An Ai driven WebSocket interpreter for Dalamud's TextToTalk addon that leverages Coqui Ai TTS for lifelike audio and j-hartmann's emotion transformer model to infer emotion from text.

Primary LanguagePythonGNU General Public License v3.0GPL-3.0

ChocoTTS

ChocoTTS is a WebSocket-based interpreter for the TextToTalk plugin in Dalamud, enabling lifelike text-to-speech (TTS) and emotion inference from text.

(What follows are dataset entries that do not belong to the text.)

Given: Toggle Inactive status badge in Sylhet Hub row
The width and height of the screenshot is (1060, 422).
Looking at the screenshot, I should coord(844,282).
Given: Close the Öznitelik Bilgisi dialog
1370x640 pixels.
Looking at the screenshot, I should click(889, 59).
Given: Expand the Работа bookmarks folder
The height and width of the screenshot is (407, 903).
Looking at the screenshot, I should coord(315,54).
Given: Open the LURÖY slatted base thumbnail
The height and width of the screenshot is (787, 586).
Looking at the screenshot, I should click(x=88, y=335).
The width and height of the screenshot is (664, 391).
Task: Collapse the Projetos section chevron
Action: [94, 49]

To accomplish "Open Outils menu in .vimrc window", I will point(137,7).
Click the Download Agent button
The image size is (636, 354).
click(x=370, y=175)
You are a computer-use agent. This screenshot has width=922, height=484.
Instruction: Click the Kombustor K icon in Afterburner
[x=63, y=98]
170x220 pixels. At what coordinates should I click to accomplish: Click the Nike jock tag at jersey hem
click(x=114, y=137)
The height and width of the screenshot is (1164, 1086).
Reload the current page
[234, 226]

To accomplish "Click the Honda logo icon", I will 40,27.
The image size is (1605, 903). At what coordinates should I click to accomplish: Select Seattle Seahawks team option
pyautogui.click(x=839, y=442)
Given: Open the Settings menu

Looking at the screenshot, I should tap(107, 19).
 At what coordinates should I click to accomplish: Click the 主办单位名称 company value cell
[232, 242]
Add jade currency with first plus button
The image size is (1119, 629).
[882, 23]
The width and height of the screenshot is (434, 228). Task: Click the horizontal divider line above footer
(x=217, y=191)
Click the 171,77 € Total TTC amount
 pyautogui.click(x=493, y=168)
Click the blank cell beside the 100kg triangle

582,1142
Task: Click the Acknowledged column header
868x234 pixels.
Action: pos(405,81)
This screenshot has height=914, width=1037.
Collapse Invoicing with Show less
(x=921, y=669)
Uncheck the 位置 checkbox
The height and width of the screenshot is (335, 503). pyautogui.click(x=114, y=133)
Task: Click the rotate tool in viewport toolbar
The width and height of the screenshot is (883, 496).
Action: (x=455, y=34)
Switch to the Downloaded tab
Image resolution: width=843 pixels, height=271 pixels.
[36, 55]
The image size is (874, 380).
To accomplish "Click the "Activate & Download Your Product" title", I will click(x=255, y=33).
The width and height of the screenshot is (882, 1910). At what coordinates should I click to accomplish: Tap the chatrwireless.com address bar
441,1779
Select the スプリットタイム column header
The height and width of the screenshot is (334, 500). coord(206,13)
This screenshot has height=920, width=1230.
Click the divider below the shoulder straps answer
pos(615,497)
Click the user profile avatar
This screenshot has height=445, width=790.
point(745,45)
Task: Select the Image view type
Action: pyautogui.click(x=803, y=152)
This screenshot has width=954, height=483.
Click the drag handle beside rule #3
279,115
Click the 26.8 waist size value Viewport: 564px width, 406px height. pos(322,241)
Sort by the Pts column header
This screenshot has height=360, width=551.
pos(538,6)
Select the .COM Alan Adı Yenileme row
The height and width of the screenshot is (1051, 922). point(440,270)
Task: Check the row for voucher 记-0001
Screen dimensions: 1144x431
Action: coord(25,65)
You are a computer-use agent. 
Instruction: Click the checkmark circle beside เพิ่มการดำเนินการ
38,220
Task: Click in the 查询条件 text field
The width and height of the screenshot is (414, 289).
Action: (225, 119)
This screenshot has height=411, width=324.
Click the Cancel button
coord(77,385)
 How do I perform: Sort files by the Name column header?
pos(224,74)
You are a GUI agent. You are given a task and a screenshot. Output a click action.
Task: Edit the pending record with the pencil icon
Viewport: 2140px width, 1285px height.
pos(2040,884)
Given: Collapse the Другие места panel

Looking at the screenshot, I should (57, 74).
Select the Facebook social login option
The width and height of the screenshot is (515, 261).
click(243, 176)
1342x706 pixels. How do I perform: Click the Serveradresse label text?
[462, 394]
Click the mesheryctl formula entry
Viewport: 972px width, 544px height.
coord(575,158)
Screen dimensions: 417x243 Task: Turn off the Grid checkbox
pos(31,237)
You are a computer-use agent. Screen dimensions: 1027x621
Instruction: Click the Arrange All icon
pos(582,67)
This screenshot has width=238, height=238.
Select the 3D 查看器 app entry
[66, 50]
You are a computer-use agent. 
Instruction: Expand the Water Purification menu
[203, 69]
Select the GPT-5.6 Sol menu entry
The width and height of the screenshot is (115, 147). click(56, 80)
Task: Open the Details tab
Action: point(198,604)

It uses the 🐸Coqui Ai TTS model for generating speech and j-hartmann's emotion transformer model for detecting emotions in text.

Features

  • Real-time TTS generation using Coqui Ai models, all generated locally
  • Emotion inference using j-hartmann's emotion transformer model
  • Caching of generated speech for faster repeat access
  • Adjustable audio playback volume
  • Support for multiple NPCs with different voice samples

Installation

The application is currently still under development, once a stable version 1.0 is ready and installer will be published.

Prerequisites

  • XIVLauncher (for dalamud)
  • TextToTalk (dalamud plugin that will provide us with a websocket server to parse text from)
  • Python 3.10 or higher
  • ffmpeg (for audio processing)
  • An NVIDIA GPU is highly recommended

License

This project is licensed under the GNU General Public License. See the LICENSE file for more details.